"Kitty," she said, "Do you know, I sometimes think it would be better to sell those books. I can't bear to do it when he gave them to me. But I do believe I ought to. The worst of it is I should have to ask him to do it for me."

"Don't do anything in a hurry, dear. Wait and see," said Kitty cheerfully.

It seemed to Lucia that there was nothing to wait for now. She wondered why Kitty said that, and whether it meant that they thought her worse than they liked to say and whether that was why Sir Wilfrid Spence was coming?

"Kitty," she said again, "I want you to promise me something. Supposing—it's very unlikely—but supposing after all I were to go and die—"

"I won't suppose anything of the sort. People don't go and die of nervous exhaustion. You'll probably do it fifty years hence, but that is just the reason why I won't have you harrowing my feelings this way now."

"I know I've had such piles of sympathy for my nervous exhaustion that it's horrid of me to try and get more for dying, too. I only meant if I did do it, quite unexpectedly, of something else—you wouldn't tell him, would you?"

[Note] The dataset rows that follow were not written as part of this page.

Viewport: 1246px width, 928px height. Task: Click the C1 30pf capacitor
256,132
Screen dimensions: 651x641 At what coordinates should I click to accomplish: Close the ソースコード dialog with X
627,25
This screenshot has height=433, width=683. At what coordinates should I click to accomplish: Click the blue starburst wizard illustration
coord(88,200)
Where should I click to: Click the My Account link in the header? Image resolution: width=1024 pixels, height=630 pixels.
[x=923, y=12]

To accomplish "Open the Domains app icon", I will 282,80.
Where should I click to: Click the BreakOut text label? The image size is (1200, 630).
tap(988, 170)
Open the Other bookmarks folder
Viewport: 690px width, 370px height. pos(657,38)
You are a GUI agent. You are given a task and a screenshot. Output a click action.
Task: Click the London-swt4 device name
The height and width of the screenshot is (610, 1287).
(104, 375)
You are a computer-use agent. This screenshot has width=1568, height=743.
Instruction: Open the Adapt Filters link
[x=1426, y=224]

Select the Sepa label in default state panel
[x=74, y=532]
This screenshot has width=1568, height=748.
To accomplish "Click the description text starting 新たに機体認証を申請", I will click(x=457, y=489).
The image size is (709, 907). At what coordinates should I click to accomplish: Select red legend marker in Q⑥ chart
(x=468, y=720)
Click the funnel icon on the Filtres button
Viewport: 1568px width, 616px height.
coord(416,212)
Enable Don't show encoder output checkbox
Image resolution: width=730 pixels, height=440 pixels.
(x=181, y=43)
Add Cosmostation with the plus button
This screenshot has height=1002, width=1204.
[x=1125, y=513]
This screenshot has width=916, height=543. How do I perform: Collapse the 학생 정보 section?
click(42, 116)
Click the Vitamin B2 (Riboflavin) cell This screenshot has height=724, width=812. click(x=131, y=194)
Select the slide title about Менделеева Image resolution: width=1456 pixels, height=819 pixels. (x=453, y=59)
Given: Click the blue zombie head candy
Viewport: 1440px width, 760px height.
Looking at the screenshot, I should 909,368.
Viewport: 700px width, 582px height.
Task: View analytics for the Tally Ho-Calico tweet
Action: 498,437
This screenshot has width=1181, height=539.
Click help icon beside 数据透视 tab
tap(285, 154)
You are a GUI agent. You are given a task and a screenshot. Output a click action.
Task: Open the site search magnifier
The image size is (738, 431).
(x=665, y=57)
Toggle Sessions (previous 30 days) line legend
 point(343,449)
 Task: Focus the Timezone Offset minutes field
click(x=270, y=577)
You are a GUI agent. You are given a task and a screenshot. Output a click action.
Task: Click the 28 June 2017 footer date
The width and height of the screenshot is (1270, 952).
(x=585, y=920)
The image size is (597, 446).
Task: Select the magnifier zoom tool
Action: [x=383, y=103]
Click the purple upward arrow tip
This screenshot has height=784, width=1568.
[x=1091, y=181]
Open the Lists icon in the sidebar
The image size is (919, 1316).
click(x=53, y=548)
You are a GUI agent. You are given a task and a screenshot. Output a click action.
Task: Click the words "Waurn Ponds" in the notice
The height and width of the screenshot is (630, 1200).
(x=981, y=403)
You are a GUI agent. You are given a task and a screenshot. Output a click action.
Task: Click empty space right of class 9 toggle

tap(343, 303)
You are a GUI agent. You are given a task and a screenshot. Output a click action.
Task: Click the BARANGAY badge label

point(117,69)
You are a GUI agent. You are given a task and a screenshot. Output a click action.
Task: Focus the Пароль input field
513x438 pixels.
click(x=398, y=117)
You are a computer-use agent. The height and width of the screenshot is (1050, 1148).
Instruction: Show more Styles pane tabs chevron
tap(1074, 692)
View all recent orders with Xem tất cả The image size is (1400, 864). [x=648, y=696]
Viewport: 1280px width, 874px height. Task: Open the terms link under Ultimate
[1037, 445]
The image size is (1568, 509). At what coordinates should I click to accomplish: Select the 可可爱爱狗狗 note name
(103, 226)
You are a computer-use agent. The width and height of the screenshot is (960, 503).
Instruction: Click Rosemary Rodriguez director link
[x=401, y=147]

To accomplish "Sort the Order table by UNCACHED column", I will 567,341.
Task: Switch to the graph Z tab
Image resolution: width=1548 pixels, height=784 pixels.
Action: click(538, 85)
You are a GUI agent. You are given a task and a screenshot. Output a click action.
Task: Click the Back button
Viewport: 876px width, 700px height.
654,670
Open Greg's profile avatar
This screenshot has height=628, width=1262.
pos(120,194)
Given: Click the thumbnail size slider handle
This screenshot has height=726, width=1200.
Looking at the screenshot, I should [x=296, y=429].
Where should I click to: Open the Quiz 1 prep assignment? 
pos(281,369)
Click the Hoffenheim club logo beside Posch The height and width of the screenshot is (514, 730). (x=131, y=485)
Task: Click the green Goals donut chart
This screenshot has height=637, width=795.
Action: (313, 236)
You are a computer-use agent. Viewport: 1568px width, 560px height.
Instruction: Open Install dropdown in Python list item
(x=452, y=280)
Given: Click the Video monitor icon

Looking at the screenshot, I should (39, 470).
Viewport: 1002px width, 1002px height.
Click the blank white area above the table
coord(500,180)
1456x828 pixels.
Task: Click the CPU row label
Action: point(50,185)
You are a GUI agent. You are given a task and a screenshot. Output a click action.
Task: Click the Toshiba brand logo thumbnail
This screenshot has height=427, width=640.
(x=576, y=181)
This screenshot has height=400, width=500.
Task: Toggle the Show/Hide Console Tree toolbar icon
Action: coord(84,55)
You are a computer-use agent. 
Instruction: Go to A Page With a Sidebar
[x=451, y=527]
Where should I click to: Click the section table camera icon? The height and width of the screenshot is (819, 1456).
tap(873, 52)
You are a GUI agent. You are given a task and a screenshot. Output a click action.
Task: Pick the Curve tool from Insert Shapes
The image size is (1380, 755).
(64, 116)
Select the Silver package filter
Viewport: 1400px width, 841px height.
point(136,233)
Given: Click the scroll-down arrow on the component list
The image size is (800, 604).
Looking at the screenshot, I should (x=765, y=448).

"Well, dear, of course I won't mention it if you wish me not to—but he'd be sure to see it in the papers."

"Kitty—you know what I mean. He couldn't see that in the papers. He couldn't see it anywhere unless you told him. And if you did, it might make him very uncomfortable, you know."

Poor Kitty, trying to be cheerful under the shadow of Sir Wilfrid Spence, was tortured by this conversation. She had half a mind to say, "You don't seem to think how uncomfortable you're making me." But she forbore. Any remark of that sort would rouse Lucia to efforts penitential in their motive, and more painful to bear than this pitiful outburst, the first in many months of patience and reserve. She remembered how Lucia had once nursed her through a long illness in Dresden. It had not been, as Kitty expressed it, "a pretty illness," and she had been distinctly irritable in her convalescence; but Lucy had been all tenderness, had never betrayed impatience by any look or word.

"I shouldn't mind anything, if only I'd been with him when he was ill. But perhaps he'd rather I hadn't been there. I think it's that, you know, that I really cannot bear."